--- Begin Record extracts ---
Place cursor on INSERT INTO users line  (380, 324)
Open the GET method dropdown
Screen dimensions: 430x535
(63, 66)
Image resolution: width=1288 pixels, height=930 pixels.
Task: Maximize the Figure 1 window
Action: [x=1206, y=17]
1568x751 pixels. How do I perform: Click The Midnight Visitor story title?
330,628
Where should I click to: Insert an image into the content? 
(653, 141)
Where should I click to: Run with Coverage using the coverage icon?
--- End Record extracts ---
Write out the stretch from the line containing "1568x751 pixels. How" through the end of the material, reproducing every character without change.

» **Exercise output**
1568x751 pixels. How do I perform: Click The Midnight Visitor story title?
330,628
Where should I click to: Insert an image into the content? 
(653, 141)
Where should I click to: Run with Coverage using the coverage icon?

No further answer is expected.